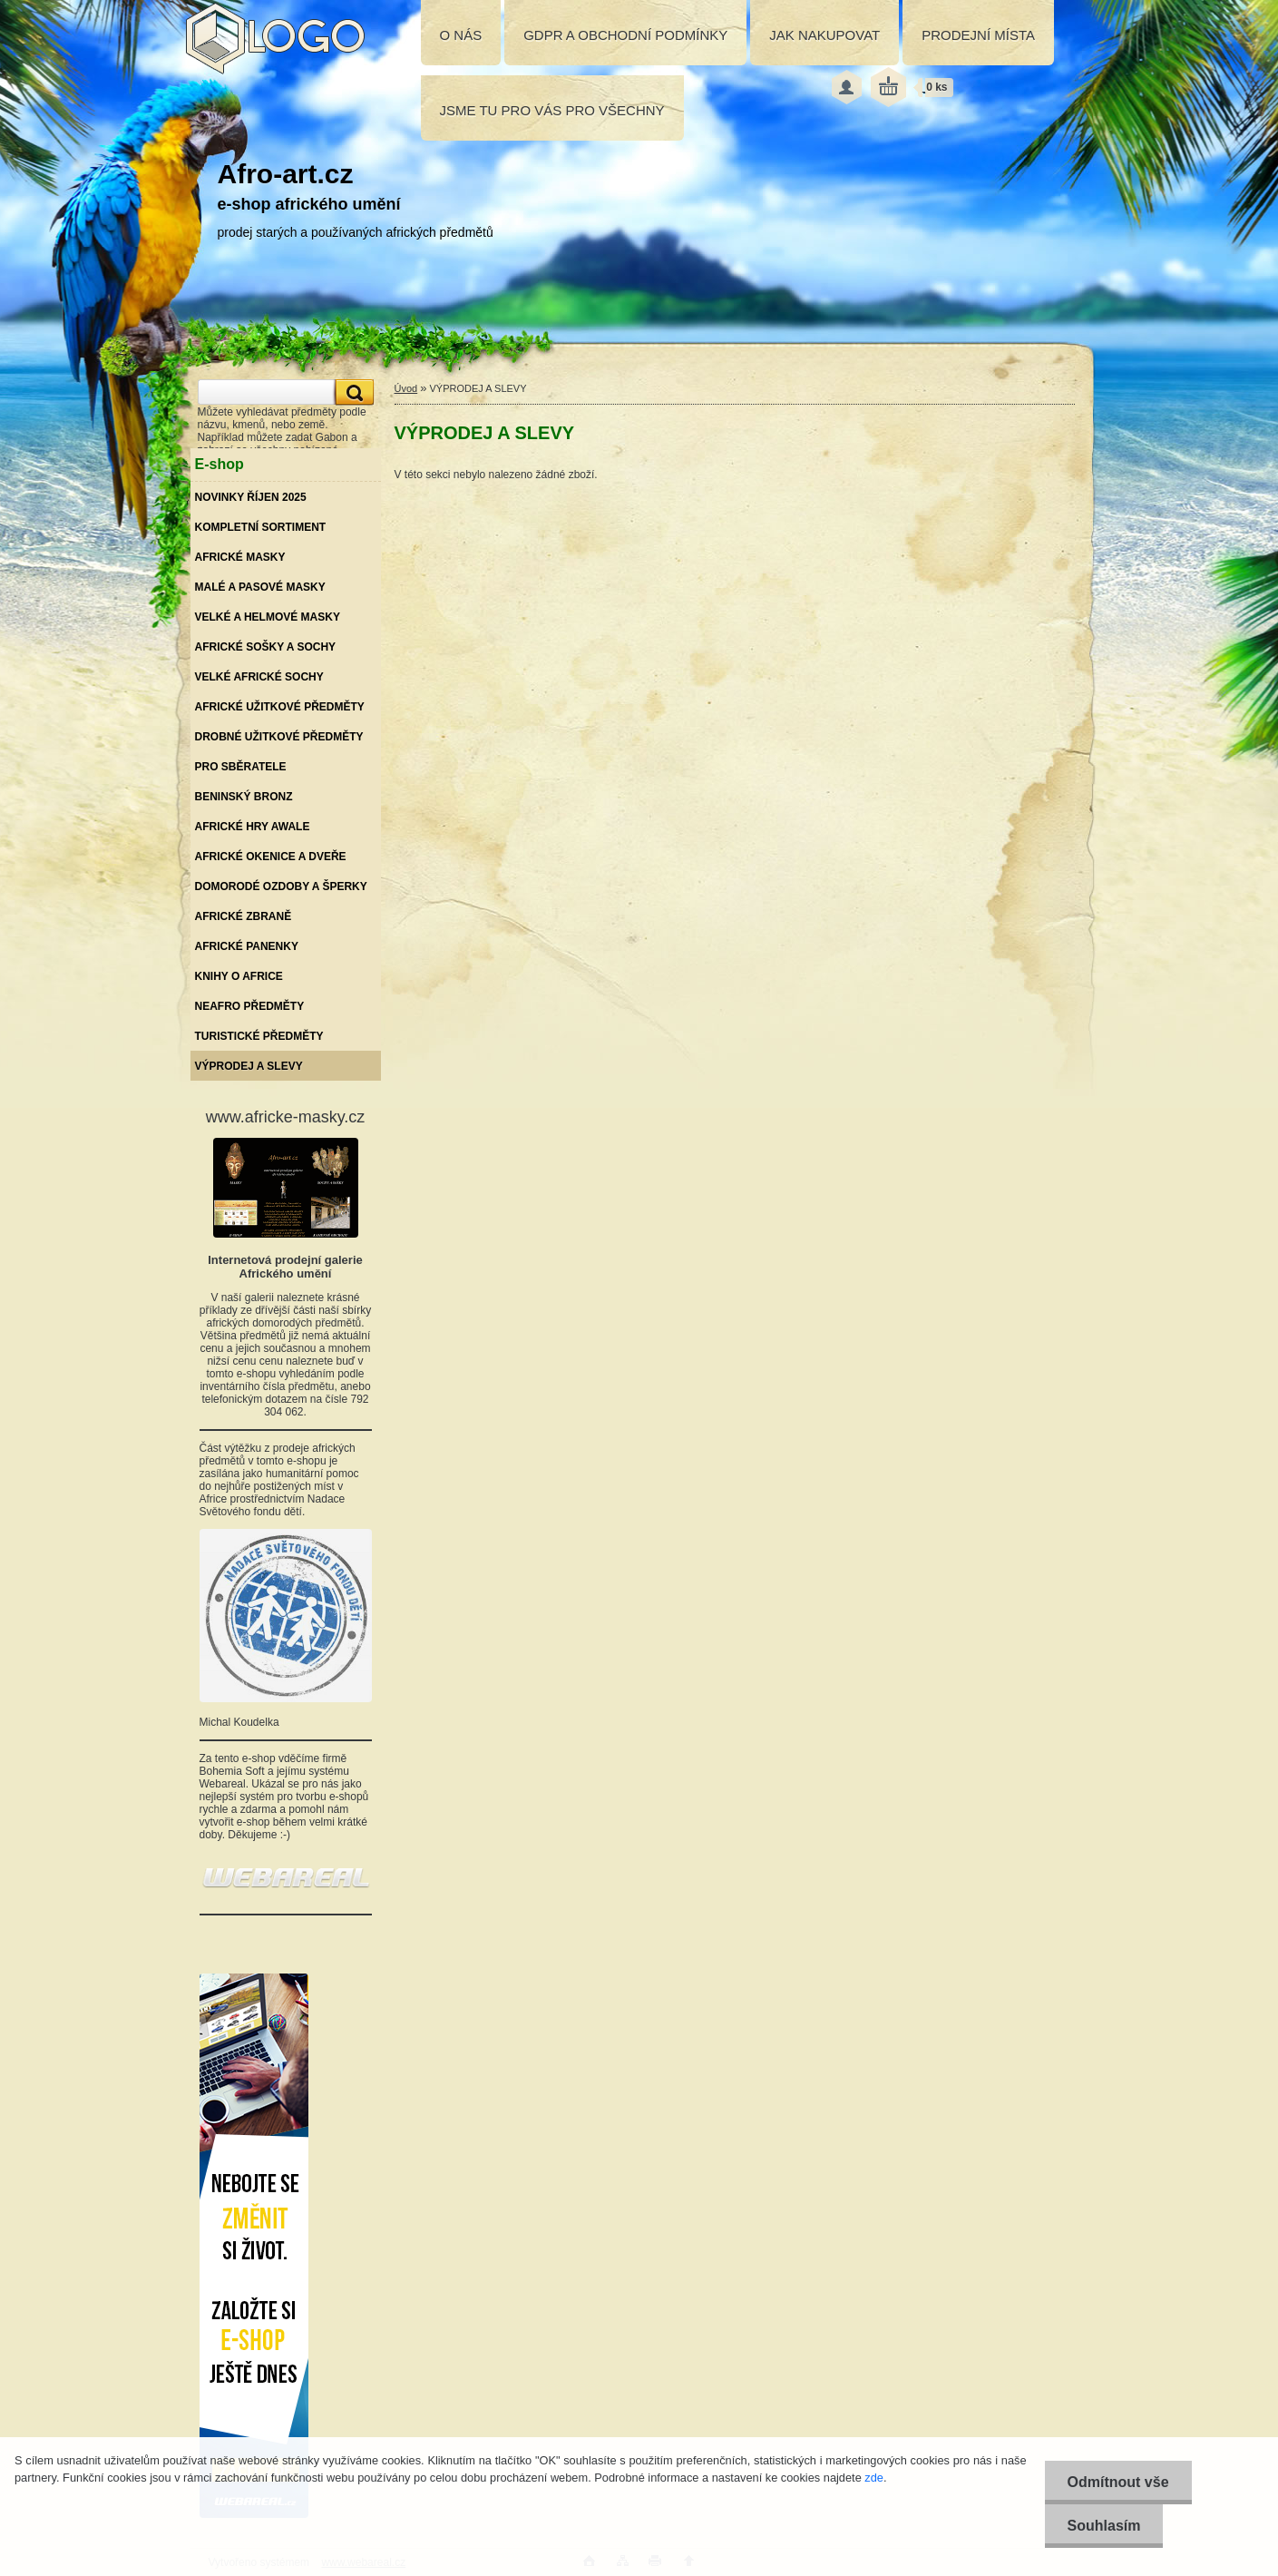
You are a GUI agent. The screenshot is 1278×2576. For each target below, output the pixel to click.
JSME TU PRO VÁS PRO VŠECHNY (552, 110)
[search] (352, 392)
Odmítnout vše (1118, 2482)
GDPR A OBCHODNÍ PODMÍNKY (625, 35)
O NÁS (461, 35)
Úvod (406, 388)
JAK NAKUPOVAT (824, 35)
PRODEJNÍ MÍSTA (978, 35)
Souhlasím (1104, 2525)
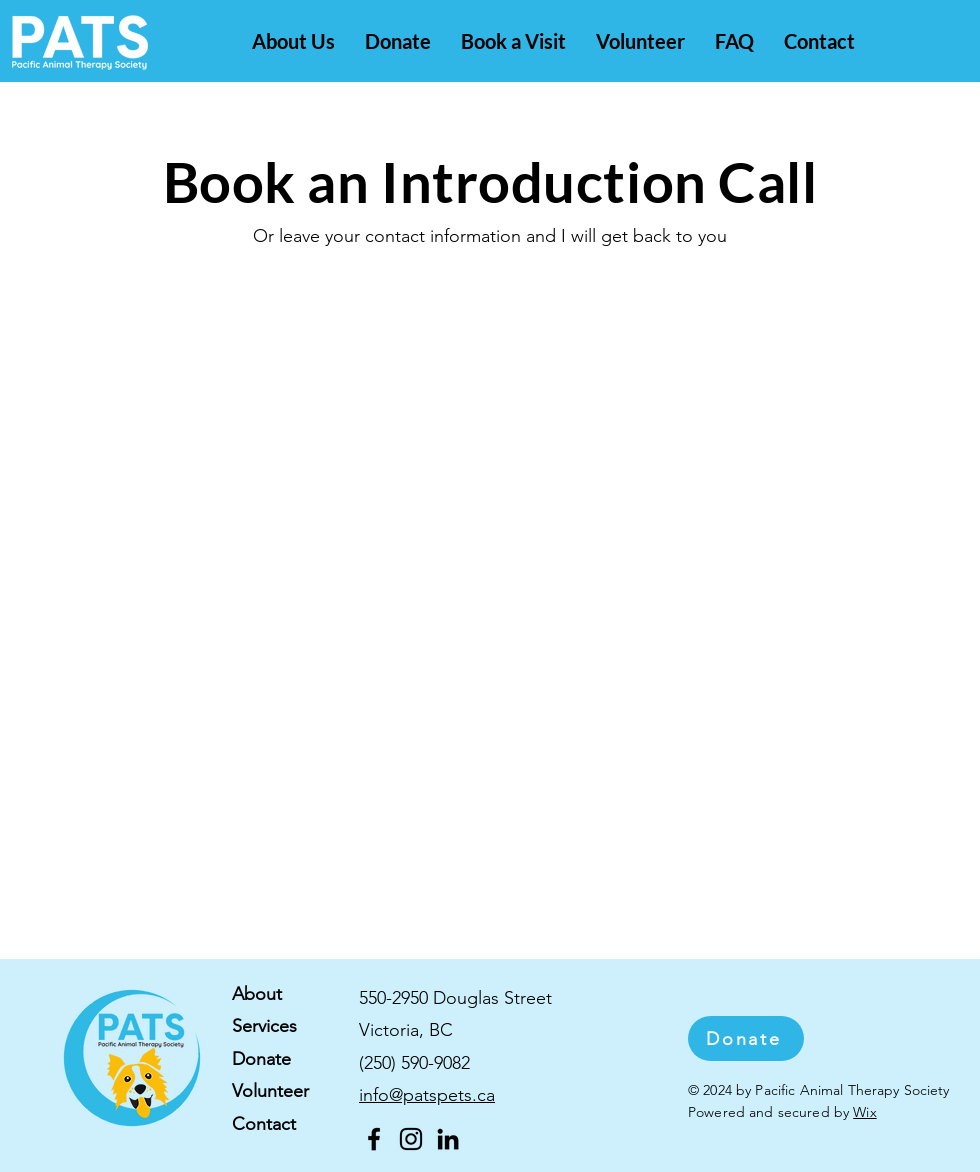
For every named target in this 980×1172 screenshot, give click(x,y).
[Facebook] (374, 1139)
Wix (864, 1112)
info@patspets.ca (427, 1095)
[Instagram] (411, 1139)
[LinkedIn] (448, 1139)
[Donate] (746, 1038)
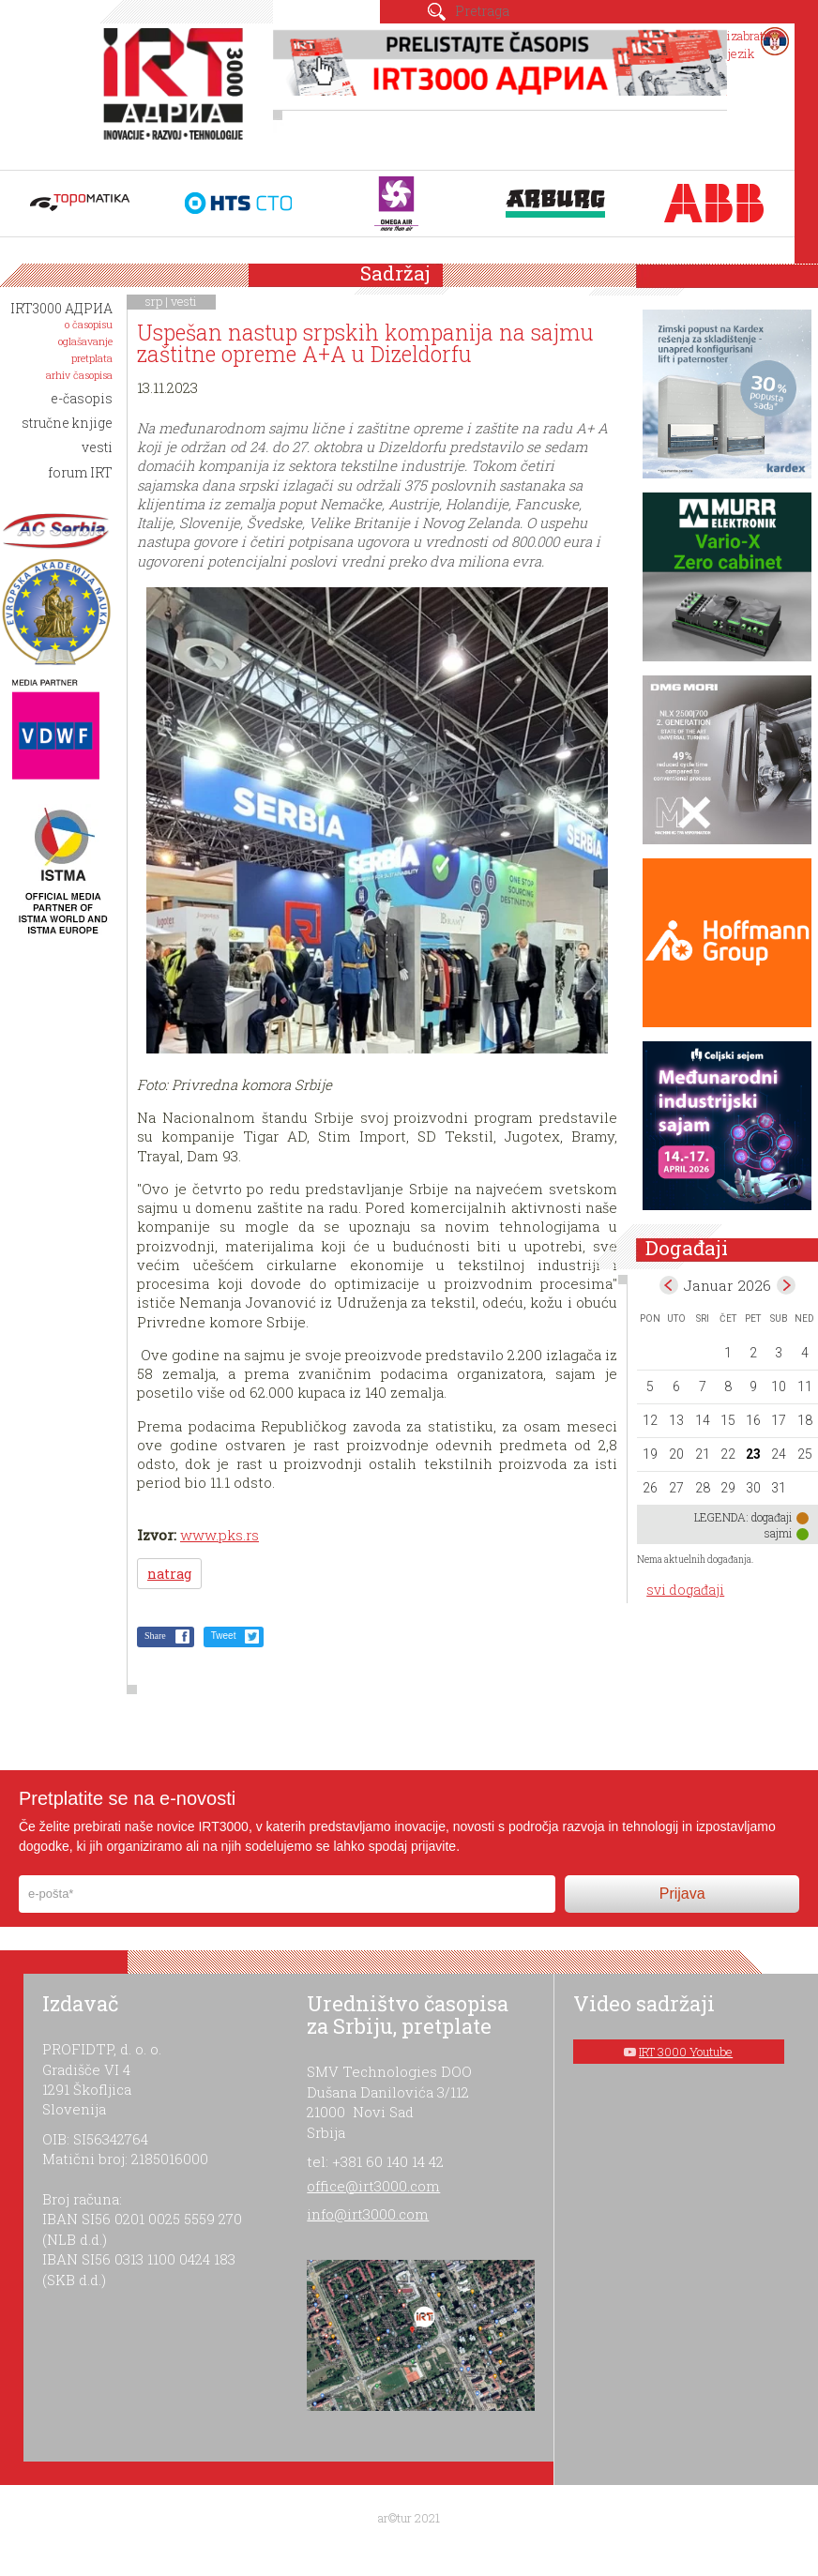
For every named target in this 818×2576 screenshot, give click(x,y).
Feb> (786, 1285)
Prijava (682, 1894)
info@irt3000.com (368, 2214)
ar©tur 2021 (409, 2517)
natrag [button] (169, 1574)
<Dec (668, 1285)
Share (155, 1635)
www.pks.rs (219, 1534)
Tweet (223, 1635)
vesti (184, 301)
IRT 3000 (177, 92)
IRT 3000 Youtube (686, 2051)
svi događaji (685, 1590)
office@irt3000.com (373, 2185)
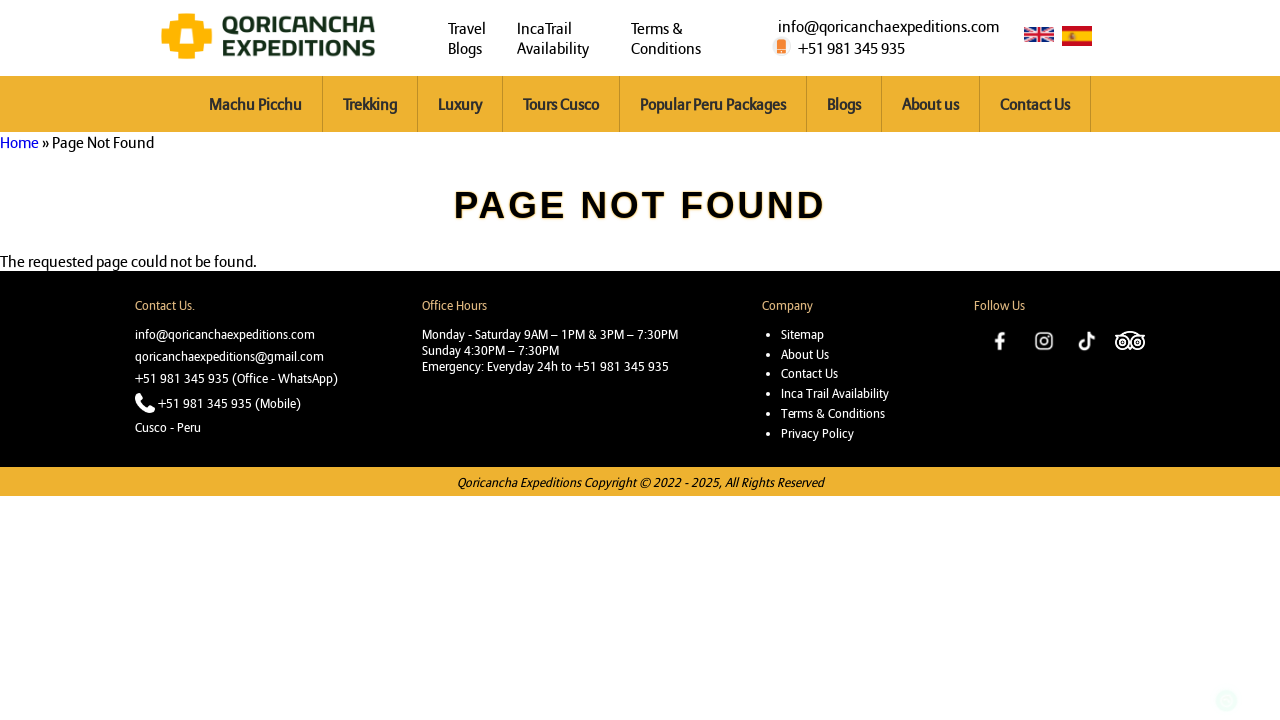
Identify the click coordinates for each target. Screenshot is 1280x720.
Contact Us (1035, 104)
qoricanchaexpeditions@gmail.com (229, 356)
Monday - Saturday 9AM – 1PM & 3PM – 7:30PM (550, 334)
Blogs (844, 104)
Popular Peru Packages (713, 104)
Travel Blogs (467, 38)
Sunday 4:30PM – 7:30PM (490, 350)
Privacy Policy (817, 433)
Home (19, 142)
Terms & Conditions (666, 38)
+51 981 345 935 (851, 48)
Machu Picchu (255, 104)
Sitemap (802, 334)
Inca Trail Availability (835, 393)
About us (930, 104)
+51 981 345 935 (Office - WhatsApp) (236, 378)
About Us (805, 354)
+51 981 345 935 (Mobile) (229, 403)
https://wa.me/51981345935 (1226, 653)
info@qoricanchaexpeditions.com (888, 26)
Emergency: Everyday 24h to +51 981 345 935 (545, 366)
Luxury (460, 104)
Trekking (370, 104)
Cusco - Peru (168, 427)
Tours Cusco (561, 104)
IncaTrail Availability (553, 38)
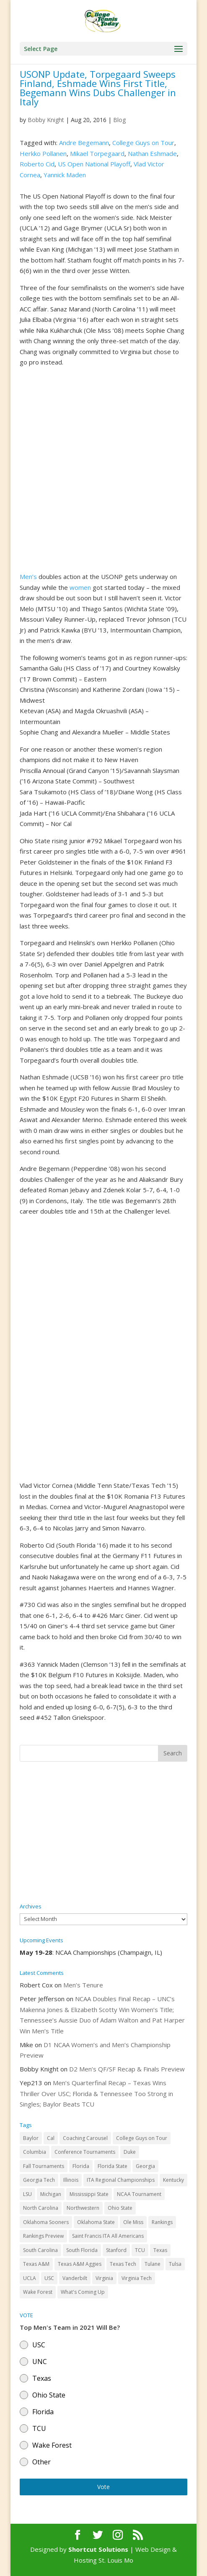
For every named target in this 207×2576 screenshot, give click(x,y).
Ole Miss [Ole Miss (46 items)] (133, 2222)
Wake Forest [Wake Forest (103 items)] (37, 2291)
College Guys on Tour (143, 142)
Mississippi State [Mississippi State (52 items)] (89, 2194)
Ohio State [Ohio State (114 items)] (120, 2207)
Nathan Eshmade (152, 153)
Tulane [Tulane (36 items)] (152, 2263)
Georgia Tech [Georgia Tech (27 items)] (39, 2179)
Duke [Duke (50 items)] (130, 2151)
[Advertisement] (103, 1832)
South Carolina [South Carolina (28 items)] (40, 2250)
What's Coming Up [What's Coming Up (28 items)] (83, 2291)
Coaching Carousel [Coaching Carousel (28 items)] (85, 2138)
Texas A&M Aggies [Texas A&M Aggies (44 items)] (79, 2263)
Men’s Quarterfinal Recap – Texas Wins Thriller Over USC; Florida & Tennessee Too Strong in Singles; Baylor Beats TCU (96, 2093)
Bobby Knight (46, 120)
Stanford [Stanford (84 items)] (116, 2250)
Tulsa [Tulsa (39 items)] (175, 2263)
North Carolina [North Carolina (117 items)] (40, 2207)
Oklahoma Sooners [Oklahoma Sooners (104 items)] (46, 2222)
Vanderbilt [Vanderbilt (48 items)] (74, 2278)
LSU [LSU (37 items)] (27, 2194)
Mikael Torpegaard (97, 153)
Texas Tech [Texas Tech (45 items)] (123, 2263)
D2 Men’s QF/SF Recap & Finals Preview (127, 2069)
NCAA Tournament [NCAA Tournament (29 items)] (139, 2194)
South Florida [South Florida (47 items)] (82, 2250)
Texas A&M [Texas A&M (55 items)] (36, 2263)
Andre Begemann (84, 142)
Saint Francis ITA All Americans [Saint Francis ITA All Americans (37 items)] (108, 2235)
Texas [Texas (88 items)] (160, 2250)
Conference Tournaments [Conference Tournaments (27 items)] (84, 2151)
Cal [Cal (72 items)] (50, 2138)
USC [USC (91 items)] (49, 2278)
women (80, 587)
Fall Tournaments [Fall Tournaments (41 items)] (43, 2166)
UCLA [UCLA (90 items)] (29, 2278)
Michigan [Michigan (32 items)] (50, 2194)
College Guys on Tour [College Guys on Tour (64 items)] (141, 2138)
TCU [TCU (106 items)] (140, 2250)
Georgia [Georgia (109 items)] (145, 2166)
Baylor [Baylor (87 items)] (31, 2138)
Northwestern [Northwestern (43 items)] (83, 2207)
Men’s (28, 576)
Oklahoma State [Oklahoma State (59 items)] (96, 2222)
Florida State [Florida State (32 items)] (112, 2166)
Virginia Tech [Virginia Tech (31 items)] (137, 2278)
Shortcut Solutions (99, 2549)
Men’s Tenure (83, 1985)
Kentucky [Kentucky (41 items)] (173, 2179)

▶ REQUEST
Quote the items from the line that contains "935 (851, 48)" through the line that contains "IncaTrail Availability (553, 38)", both ends included, with every line reproduced without alteration.

▶ RESPONSE TO THE TASK
+51 981 345 935 (851, 48)
Machu Picchu (255, 104)
Sitemap (802, 334)
Inca Trail Availability (835, 393)
About us (930, 104)
+51 981 345 935 (Office - WhatsApp) (236, 378)
About Us (805, 354)
+51 981 345 935 (Mobile) (229, 403)
https://wa.me/51981345935 (1226, 653)
info@qoricanchaexpeditions.com (888, 26)
Emergency: Everyday 24h to +51 981 345 935 (545, 366)
Luxury (460, 104)
Trekking (370, 104)
Cusco - Peru (168, 427)
Tours Cusco (561, 104)
IncaTrail Availability (553, 38)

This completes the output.